Publié le 25/04/2026 – Mis à jour le 25/04/2026

‎À Jeddah, la finale n’a rien d’un simple rendez-vous de prestige : Al Ahli joue l’histoire, Machida Zelvia joue sa légende. Entre un tenant du titre lancé vers un doublé inédit depuis 2005 et un novice japonais qui a bâti sa route sur la rigueur, la soirée promet une tension maximale.

Al Ahli, à 90 minutes d’un doublé historique

‎Défendre une couronne continentale est déjà un exercice rare. La conserver une deuxième fois d’affilée l’est encore davantage : Al Ahli peut devenir seulement le deuxième club de l’ère moderne à réussir un tel enchaînement en AFC Champions League, après Al Ittihad en 2004 et 2005, tandis que Matthias Jaissle a l’occasion d’entrer dans l’histoire comme le premier entraîneur à signer ce doublé sur deux saisons consécutives. Le contexte est donc bien plus vaste qu’une finale : c’est un test de continuité, de maîtrise et de nerfs.
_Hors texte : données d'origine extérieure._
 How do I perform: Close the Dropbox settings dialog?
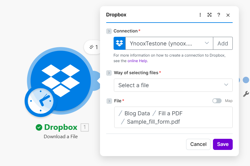[228, 15]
‎Le décor, lui, est à la hauteur de l’enjeu. La finale oppose le tenant du titre à un Machida Zelvia debutant en compétition, au King Abdullah Sports City Stadium de Jeddah, dans un cadre annoncé comme plein à craquer. Al Ahli arrive avec des certitudes offensives et une base solide : la demi-finale gagnée contre Vissel Kobe a encore montré sa capacité à renverser un match sous pression, grâce à Galeno puis Ivan Toney.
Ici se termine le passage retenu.